Q: How Long after My Ablation Will My Symptoms Go Away?
The ablation sometimes kicks up the dust, if you will. So, when we do an ablation, we bother the heart and there’s some irritation. Like with any surgery, when you perform the surgery there’s an inflammatory effect. And, inflammation, it turns out, can cause atrial fibrillation. So, even if the ablation fixes that particular patient’s cause of atrial fibrillation, the resulting inflammation can actually cause recurrences of atrial fibrillation, until the inflammation settles down.
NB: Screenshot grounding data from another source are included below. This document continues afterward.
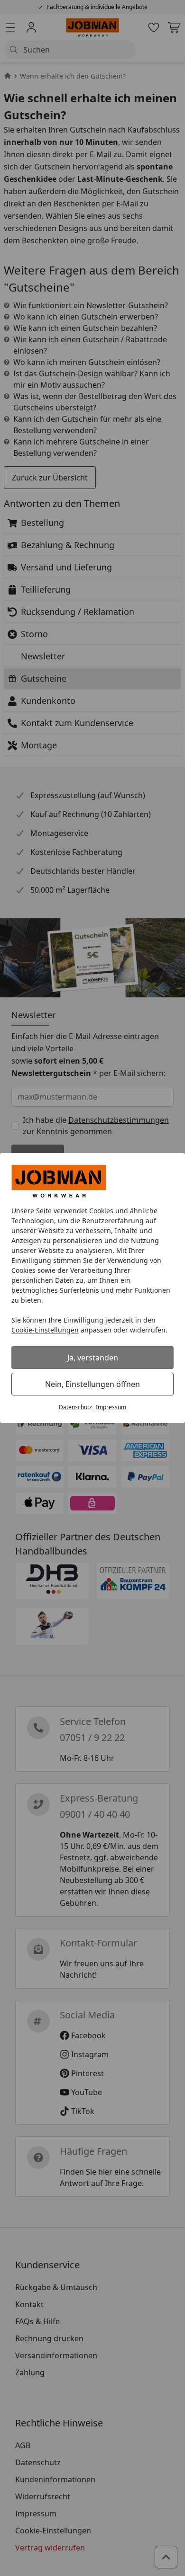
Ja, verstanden (92, 1357)
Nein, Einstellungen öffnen (92, 1384)
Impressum (111, 1407)
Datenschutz (75, 1407)
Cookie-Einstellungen (45, 1329)
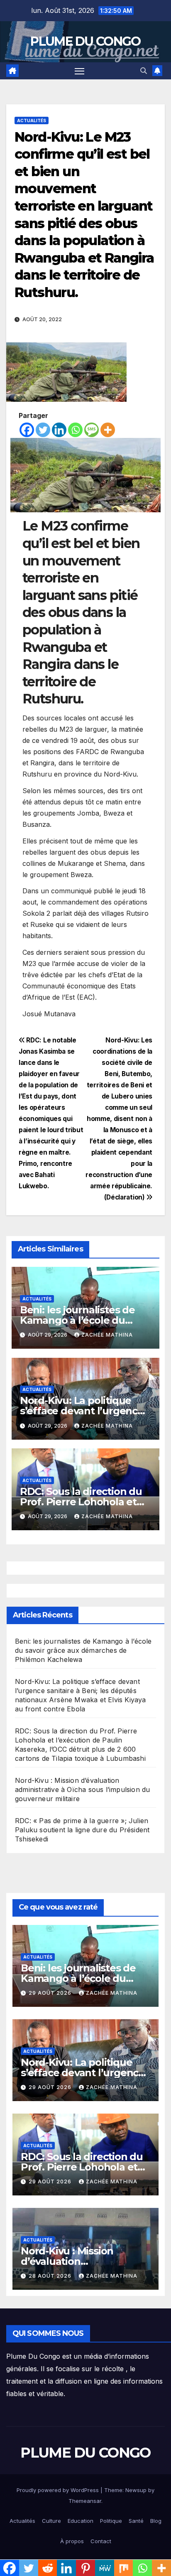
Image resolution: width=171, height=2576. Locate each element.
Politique (111, 2520)
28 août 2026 (51, 2276)
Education (80, 2520)
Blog (155, 2520)
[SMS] (91, 430)
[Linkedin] (59, 430)
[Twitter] (43, 430)
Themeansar (84, 2500)
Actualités (31, 120)
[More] (107, 430)
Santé (136, 2520)
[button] (143, 70)
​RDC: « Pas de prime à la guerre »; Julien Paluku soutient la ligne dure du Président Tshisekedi (82, 1829)
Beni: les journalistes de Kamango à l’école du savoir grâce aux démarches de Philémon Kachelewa (83, 1650)
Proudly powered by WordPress (58, 2490)
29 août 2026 (51, 1993)
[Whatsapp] (75, 430)
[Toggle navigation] (80, 71)
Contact (100, 2541)
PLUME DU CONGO (85, 41)
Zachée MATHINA (107, 1335)
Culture (51, 2520)
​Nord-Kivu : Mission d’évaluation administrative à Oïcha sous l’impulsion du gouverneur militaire (82, 1789)
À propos (72, 2541)
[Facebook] (27, 430)
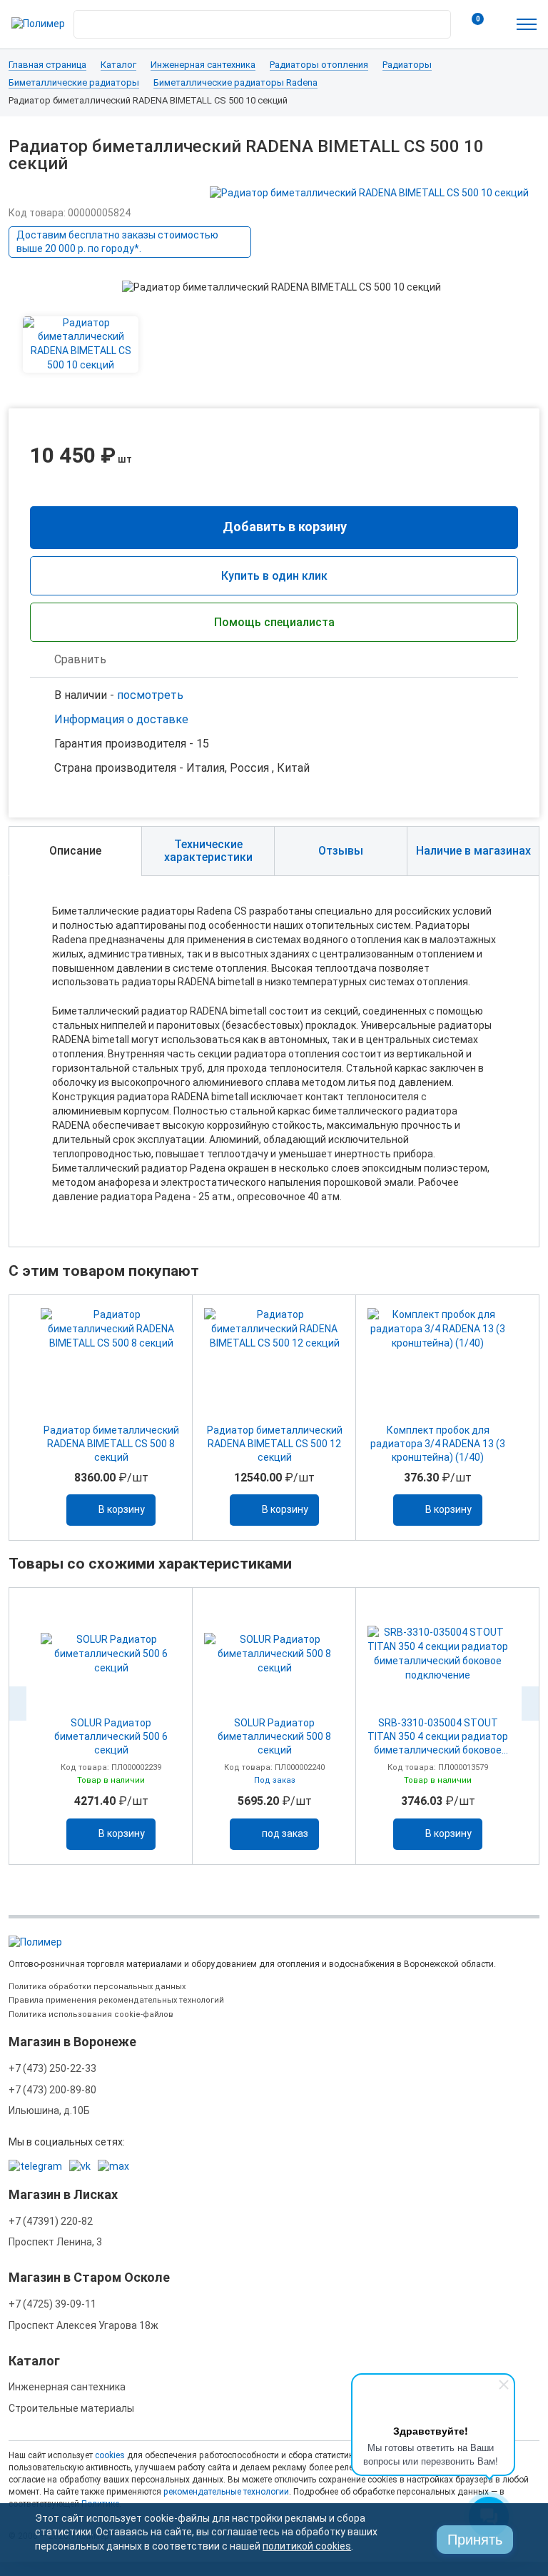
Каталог (118, 65)
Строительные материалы (71, 2408)
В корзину (121, 1509)
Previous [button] (17, 1703)
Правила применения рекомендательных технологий (116, 2000)
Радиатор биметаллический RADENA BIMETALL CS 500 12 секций (274, 1443)
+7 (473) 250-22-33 (52, 2068)
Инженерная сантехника (203, 65)
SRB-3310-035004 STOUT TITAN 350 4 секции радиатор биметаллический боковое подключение (437, 1737)
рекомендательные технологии (226, 2492)
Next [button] (530, 1703)
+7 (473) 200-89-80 (52, 2089)
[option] (111, 1417)
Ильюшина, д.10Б (49, 2110)
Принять (474, 2539)
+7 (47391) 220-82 (51, 2221)
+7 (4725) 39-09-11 (52, 2304)
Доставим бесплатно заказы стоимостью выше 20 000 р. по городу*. (117, 241)
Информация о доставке (121, 719)
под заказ (285, 1833)
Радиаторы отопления (319, 65)
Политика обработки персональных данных (97, 1986)
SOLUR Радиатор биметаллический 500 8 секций (274, 1736)
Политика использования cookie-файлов (91, 2014)
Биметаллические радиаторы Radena (235, 83)
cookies (110, 2455)
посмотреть (150, 695)
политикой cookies (307, 2546)
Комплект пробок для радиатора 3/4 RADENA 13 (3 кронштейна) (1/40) (437, 1443)
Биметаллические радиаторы (74, 83)
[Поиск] (436, 20)
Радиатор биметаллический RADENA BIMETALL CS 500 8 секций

Electrophysiologists refer to that as the blanking period, and that typically lasts for 90 days. So, when someone has a recurrence of atrial fibrillation, in the first 90 days, we don’t worry too much. Now, it may mean that the success rate for that patient is a little lower than someone who had no recurrences, that patient’s atrial fibrillation may go away and never come back again. So we see that inflammatory effect lasting for sometimes weeks and sometimes months. And, there may be multiple episodes of atrial fibrillation and we all get disappointed, we can’t help but do that during that period of time, but sometimes that atrial fibrillation will go away, after the end of the three months. So it really, again, depends on the individual patient when those symptoms are going to go away, but it can last that long.
Some patients their atrial fibrillation may be triggered by alcohol, let’s say. We know that drinking alcohol is a common cause of atrial fibrillation. And no matter how much I fix on my end, if we don’t have that pact that we talked about earlier and patients don’t do their end, it’s possible that we can’t fix the AFib. So, if someone is drinking a bottle of wine a night, or multiple glasses of wine a night, and they know that for them that’s their trigger, until they change their trigger, they may continue to have atrial fibrillation. So, again we have to individualize the answer to that question.